=== Information shown ===

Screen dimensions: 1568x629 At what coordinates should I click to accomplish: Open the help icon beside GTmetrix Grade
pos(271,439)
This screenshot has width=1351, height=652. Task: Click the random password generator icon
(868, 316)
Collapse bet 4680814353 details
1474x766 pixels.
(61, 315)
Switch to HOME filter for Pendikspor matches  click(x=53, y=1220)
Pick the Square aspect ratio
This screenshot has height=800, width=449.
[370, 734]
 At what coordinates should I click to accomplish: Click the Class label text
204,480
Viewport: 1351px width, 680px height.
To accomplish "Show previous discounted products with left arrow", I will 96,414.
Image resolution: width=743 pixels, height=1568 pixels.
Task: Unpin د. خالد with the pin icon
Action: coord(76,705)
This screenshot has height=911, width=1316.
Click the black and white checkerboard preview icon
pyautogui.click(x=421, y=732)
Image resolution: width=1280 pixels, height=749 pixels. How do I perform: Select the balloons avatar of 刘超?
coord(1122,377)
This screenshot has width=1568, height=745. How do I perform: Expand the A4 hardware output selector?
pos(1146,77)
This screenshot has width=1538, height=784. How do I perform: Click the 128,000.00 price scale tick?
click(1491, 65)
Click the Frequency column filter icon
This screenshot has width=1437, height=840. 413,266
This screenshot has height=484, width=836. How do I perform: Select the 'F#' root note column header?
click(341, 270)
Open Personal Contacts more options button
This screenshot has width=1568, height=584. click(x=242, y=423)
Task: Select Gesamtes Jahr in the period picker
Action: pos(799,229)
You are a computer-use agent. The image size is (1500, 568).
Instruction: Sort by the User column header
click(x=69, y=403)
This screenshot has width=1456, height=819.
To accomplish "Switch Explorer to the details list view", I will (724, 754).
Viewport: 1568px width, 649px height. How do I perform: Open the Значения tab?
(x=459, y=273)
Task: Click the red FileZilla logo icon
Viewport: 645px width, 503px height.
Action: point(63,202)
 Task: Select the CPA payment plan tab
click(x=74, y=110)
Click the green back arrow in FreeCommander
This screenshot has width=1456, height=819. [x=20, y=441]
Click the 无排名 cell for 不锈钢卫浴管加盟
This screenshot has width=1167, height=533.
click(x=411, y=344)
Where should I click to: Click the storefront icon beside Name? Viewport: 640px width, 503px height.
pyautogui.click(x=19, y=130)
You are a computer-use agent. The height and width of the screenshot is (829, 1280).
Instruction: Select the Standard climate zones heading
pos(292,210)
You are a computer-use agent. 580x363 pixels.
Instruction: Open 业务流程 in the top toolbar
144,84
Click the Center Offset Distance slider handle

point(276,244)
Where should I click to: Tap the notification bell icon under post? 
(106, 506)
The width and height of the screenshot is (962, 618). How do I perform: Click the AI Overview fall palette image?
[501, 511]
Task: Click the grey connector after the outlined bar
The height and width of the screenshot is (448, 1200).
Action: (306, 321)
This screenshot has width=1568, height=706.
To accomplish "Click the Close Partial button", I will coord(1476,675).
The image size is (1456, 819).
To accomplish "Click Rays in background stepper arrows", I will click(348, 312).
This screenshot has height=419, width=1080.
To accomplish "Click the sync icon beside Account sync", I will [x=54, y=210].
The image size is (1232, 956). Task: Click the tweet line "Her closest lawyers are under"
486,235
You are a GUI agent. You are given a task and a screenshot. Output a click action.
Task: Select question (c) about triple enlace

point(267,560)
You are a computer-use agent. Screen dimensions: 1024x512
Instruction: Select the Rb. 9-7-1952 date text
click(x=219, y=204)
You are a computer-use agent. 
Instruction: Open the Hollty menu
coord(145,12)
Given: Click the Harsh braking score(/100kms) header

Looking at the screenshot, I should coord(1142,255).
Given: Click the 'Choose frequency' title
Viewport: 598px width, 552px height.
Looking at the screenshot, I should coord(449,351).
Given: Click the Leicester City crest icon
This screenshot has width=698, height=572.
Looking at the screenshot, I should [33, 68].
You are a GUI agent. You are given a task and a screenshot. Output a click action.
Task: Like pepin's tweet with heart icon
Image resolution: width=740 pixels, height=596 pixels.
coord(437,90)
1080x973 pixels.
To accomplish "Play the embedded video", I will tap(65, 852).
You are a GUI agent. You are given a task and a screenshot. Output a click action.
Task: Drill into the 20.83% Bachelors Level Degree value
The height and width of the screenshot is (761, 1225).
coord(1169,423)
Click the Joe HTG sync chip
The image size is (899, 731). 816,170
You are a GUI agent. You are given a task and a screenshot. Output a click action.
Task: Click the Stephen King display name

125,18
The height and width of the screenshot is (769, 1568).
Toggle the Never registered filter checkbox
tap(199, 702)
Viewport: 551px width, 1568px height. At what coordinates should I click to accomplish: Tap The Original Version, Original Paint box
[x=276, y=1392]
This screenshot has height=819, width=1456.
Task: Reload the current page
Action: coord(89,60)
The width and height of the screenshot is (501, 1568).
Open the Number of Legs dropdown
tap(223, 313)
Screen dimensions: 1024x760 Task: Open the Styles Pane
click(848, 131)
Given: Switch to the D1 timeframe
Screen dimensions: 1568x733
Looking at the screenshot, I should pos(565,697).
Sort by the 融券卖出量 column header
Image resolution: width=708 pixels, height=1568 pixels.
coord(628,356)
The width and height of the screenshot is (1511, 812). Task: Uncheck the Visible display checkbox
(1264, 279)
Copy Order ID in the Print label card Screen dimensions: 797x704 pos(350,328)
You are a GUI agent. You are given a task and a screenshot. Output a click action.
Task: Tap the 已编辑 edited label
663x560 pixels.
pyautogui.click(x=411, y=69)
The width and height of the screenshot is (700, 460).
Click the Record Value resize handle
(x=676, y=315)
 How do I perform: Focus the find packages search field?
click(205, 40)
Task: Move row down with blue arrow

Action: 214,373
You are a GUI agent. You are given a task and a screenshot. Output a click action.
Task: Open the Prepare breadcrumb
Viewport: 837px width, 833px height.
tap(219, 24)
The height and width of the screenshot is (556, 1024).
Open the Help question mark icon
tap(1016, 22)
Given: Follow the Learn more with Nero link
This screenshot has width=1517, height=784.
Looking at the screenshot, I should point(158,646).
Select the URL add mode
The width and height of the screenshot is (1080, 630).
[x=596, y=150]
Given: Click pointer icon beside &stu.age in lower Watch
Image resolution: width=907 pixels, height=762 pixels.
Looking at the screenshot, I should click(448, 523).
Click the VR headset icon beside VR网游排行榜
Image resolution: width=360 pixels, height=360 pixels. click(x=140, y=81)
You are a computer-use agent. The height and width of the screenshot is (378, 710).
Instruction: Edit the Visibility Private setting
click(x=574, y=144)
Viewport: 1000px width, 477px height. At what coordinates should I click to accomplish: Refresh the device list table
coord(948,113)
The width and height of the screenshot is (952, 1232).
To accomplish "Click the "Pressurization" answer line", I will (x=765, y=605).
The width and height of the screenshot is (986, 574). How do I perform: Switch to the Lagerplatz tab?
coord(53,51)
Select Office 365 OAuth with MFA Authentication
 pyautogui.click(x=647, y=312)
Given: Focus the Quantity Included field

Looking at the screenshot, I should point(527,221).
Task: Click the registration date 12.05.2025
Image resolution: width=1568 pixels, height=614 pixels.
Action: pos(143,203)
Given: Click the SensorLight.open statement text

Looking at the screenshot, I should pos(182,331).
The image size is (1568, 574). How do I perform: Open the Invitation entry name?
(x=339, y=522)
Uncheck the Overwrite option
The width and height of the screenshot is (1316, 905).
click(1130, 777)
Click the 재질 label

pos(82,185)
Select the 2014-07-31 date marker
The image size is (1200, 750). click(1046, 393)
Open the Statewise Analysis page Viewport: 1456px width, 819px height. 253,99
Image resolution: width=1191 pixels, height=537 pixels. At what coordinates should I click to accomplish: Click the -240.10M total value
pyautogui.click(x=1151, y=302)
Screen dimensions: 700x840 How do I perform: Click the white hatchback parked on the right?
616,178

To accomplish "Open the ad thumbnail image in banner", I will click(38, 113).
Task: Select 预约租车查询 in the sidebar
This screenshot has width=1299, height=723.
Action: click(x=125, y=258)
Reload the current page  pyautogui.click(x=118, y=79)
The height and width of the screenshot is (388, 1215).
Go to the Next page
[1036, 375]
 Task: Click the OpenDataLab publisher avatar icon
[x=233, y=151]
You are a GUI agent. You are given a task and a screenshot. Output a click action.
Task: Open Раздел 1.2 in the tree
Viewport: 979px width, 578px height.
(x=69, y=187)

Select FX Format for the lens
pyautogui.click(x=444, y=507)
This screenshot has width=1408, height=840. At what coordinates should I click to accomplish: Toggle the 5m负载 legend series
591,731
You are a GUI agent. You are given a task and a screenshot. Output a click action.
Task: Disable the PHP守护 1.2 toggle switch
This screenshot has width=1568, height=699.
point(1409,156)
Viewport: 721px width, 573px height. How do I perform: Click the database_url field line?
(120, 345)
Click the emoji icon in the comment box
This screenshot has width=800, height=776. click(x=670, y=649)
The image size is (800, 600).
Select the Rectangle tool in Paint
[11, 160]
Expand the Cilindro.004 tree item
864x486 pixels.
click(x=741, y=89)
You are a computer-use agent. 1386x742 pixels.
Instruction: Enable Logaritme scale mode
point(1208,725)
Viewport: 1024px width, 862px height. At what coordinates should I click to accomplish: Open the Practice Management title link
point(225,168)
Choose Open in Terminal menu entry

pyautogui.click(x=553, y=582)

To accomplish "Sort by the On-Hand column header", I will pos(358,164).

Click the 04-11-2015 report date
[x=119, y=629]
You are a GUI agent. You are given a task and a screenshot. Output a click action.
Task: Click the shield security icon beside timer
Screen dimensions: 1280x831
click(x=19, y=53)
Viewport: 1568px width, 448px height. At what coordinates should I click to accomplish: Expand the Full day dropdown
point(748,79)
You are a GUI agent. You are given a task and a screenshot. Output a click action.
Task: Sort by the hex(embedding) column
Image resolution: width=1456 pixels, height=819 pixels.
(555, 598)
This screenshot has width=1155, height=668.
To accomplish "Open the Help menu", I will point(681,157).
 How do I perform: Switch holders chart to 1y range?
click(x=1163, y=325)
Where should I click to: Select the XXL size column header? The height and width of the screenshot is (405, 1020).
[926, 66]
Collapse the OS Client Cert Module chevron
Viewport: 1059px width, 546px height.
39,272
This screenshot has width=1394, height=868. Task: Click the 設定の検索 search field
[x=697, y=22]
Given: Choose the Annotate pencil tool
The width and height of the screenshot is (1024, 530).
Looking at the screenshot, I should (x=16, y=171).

===

→ Task description: Copy out the data word for word, starting at the beginning and ending with the line that contains "coord(1122,377)".

→ Response:
Screen dimensions: 1568x629 At what coordinates should I click to accomplish: Open the help icon beside GTmetrix Grade
pos(271,439)
This screenshot has width=1351, height=652. Task: Click the random password generator icon
(868, 316)
Collapse bet 4680814353 details
1474x766 pixels.
(61, 315)
Switch to HOME filter for Pendikspor matches  click(x=53, y=1220)
Pick the Square aspect ratio
This screenshot has height=800, width=449.
[370, 734]
 At what coordinates should I click to accomplish: Click the Class label text
204,480
Viewport: 1351px width, 680px height.
To accomplish "Show previous discounted products with left arrow", I will 96,414.
Image resolution: width=743 pixels, height=1568 pixels.
Task: Unpin د. خالد with the pin icon
Action: coord(76,705)
This screenshot has height=911, width=1316.
Click the black and white checkerboard preview icon
pyautogui.click(x=421, y=732)
Image resolution: width=1280 pixels, height=749 pixels. How do I perform: Select the balloons avatar of 刘超?
coord(1122,377)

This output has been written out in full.